David South Jr wrote:
> I'm not sure what CAD will do to our network bandwidth. I hadn't really
> considered it. I'd have thought it wouldn't be any worse than most
> programs. When drawing in 2D, you manipulate simple line objects on
> the screen. Screen updates may not be a big problem.
>
> If I tried to do 3D, I can see big problems. Three-D programs are very
> demanding to the host computer. Especially when doing shaded previews
> while manipulating the data. I can't even consider running 3D CAD on a
> terminal server.
>
> I like the idea of running the CAD program as a local app from the
> server. Most of our workstations are going to be remarkably fast for
> doing terminal work. The cheapest terminals I can find have at least
> 64MB of RAM. I could easily make that 256MB and run a RAM disk on it and
> set it up for local apps (for the terminals primarily used for CAD work).
>
> We do have a good network switch which can take a gigabit network card.
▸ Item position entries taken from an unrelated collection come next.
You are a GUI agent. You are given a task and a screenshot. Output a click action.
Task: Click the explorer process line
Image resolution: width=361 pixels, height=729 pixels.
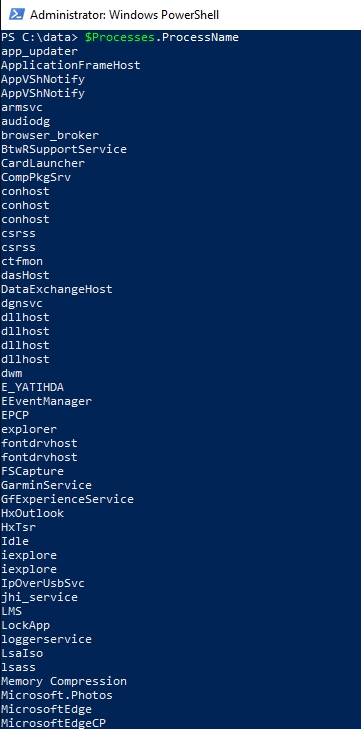[29, 429]

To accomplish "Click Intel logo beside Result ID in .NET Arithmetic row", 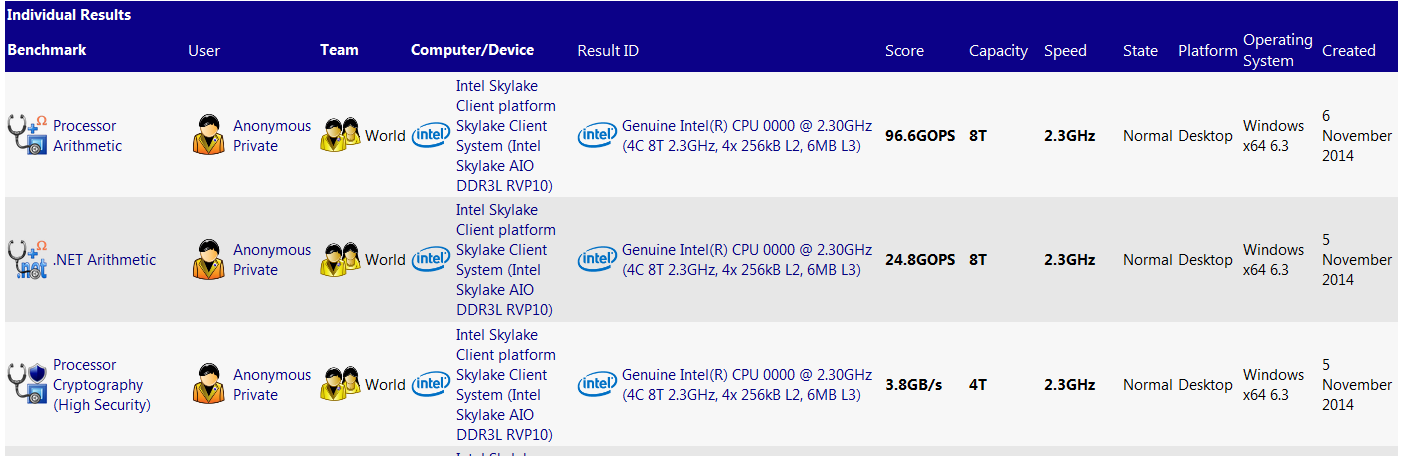I will click(x=597, y=260).
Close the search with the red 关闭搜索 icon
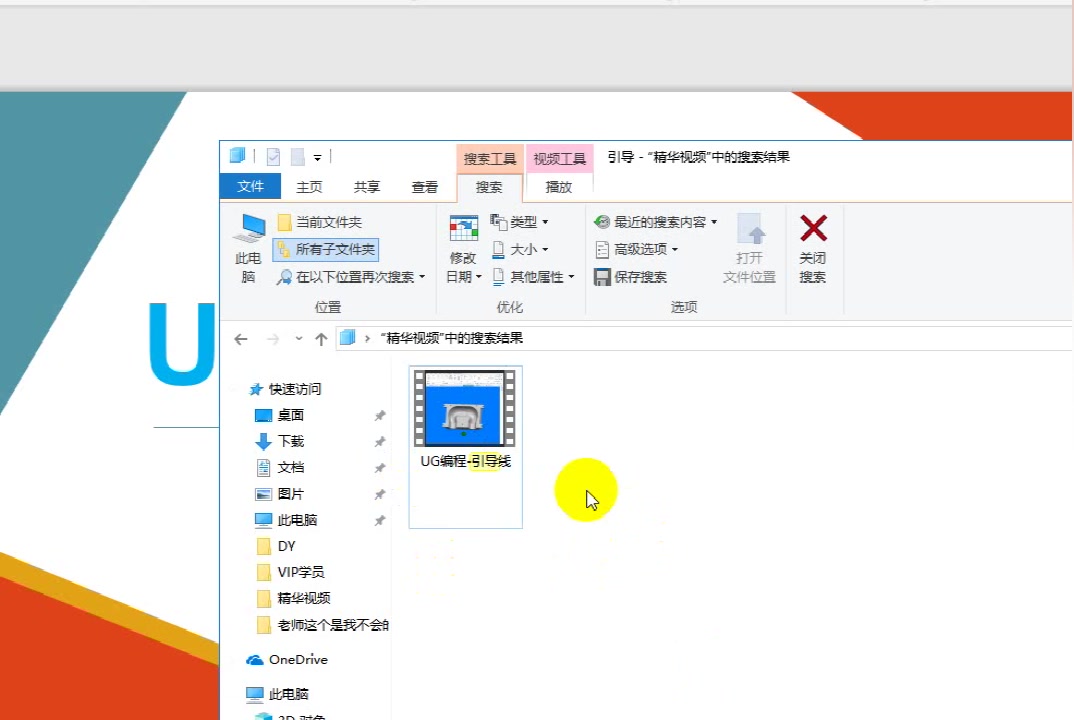 coord(812,247)
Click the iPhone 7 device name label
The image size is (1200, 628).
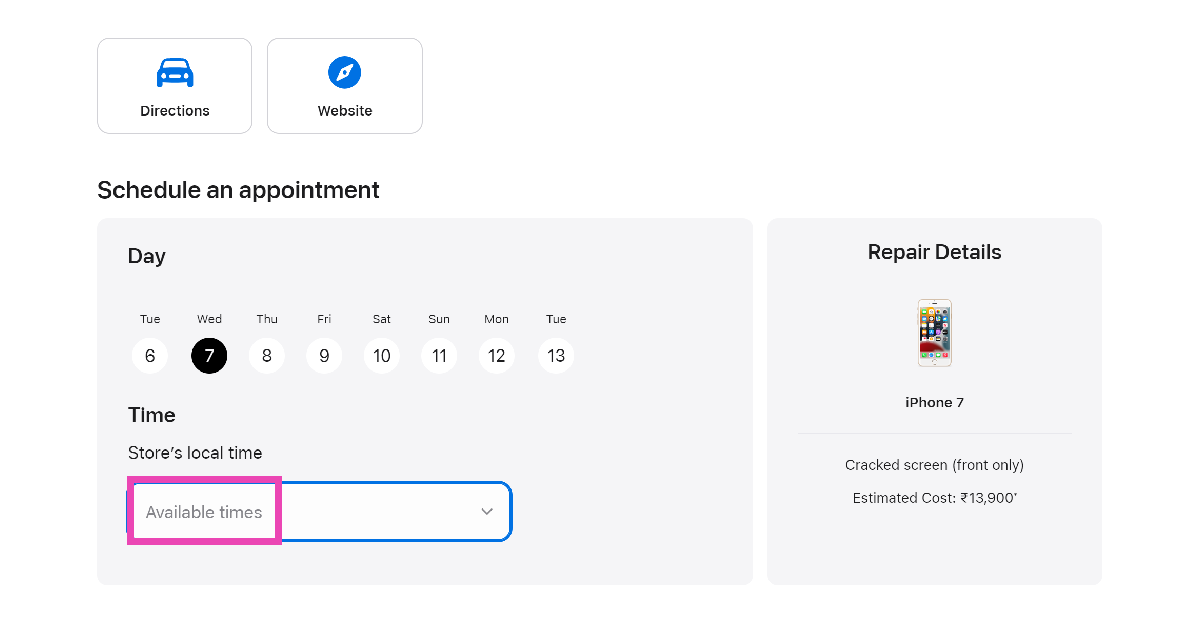(934, 403)
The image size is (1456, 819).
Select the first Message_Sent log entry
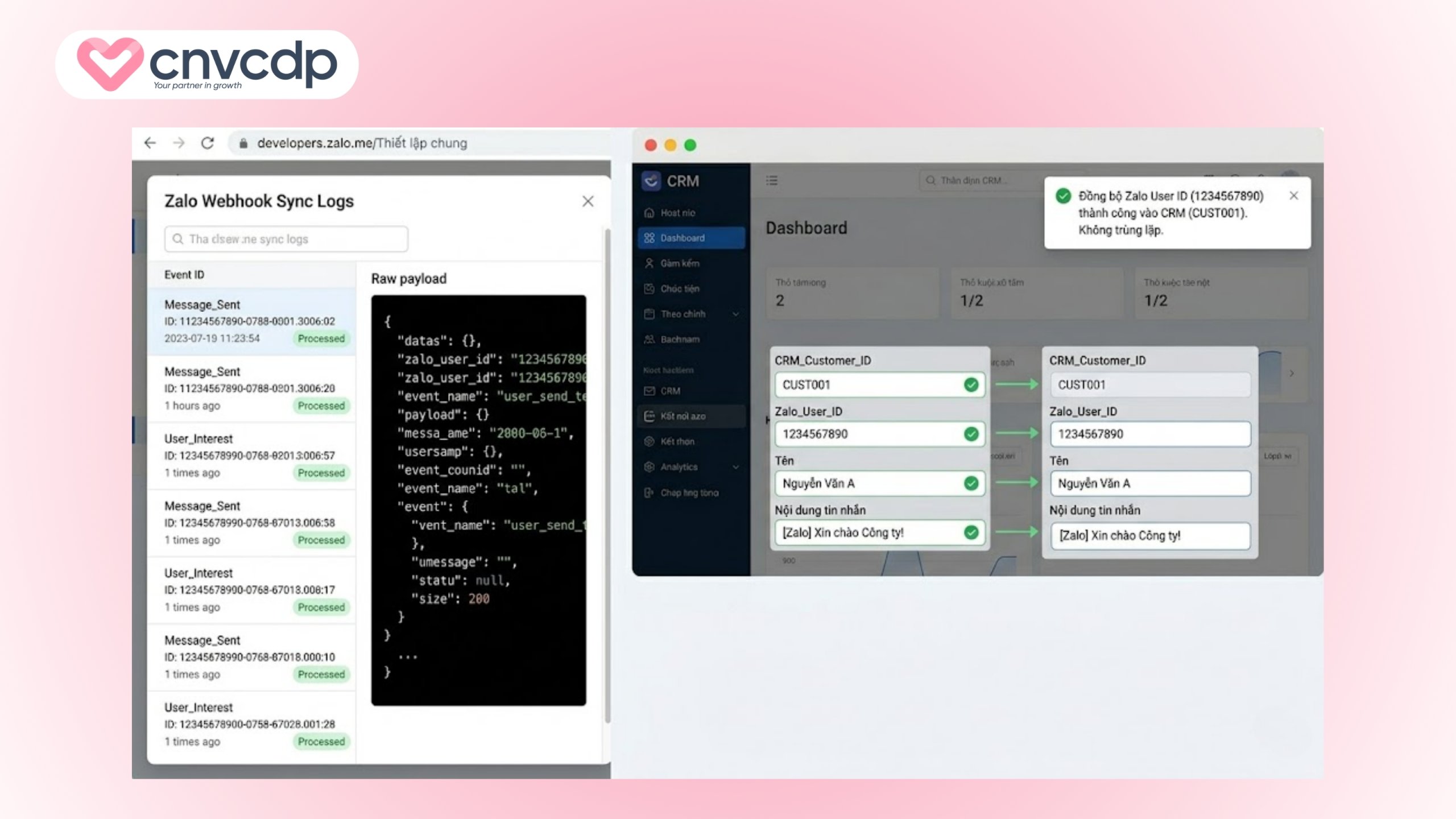(251, 321)
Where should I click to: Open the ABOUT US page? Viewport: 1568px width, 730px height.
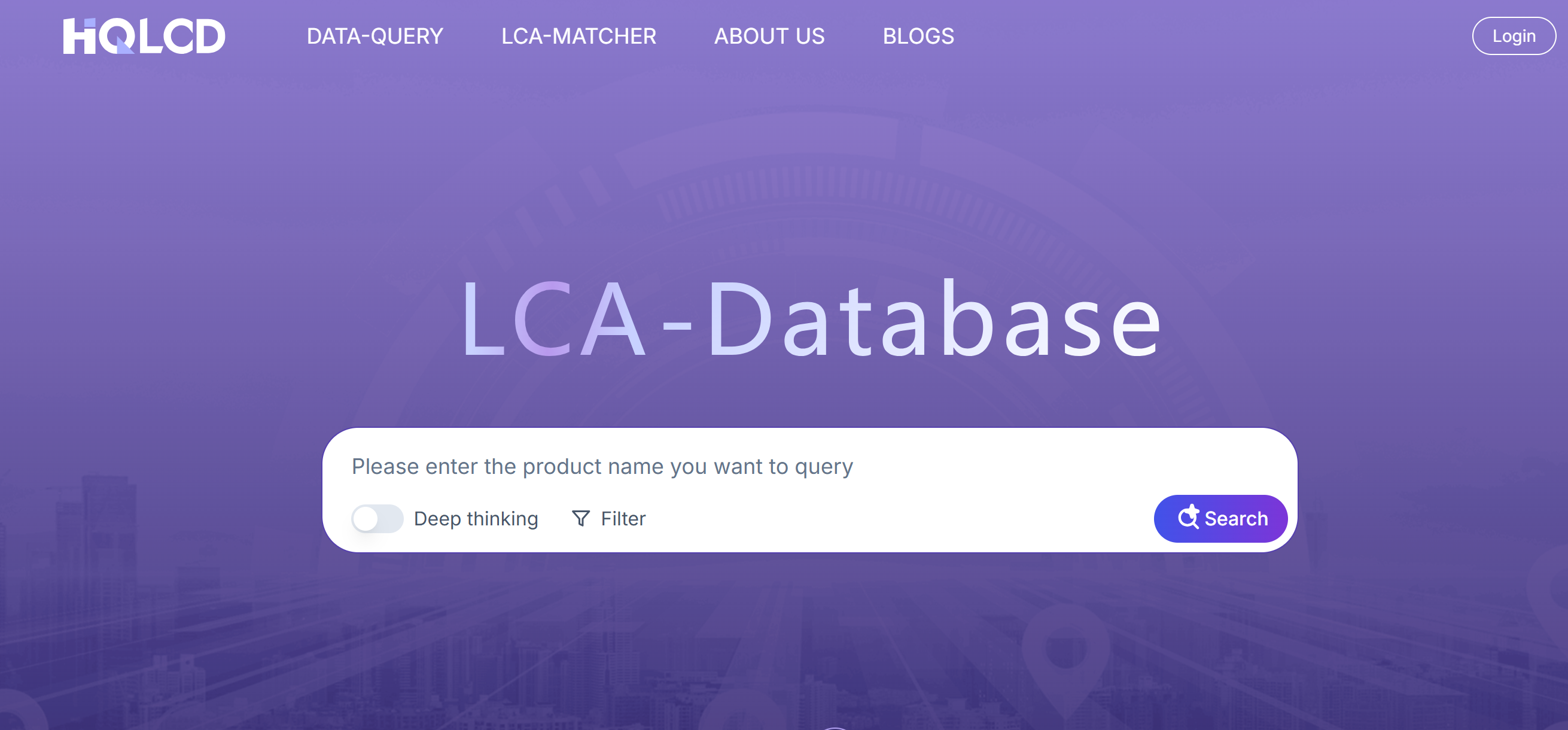click(x=769, y=36)
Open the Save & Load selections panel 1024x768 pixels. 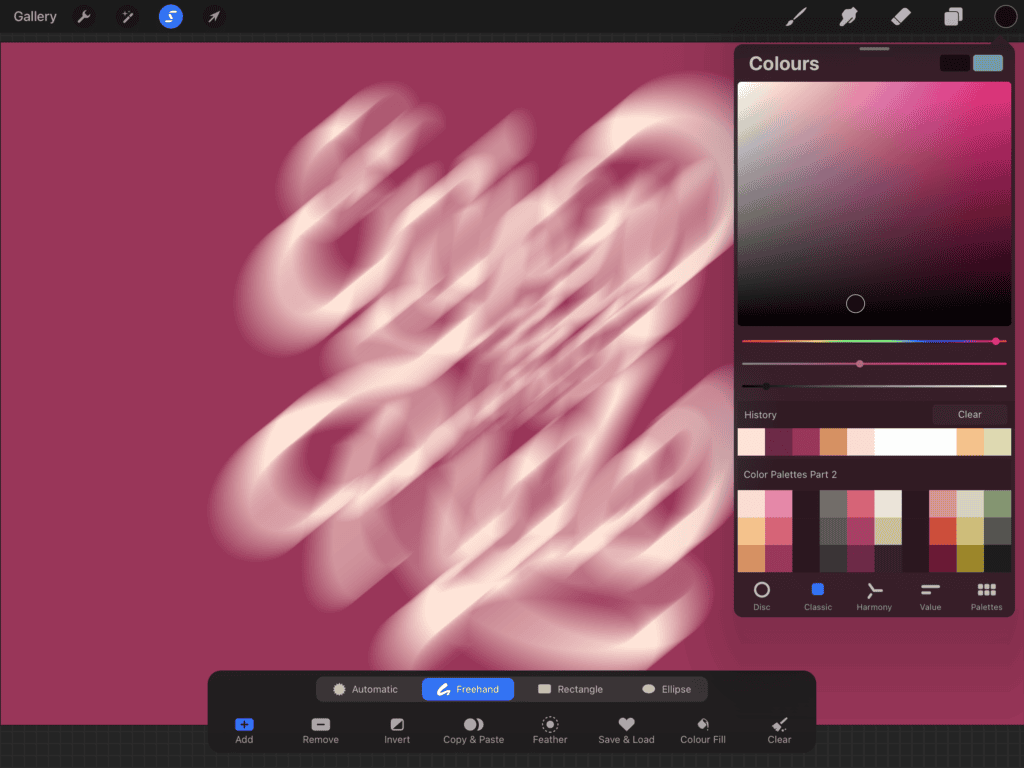tap(626, 729)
> I was considering using that for the server to feed the 100baseT network
> terminals. It ought to be very fast.
Has anyone tried bonding two gigabit ethernet cards in the server?
Wolfgang, I think, suggested using tmpfs instead of a RAMdisk. It works
the same, except that it will grow and shrink according how much you put
into it. By default it will max out at using half of your RAM; if you
have a local hard drive for swap, you can increase that up to the total
of RAM and swap space, less a margin (say 32MB).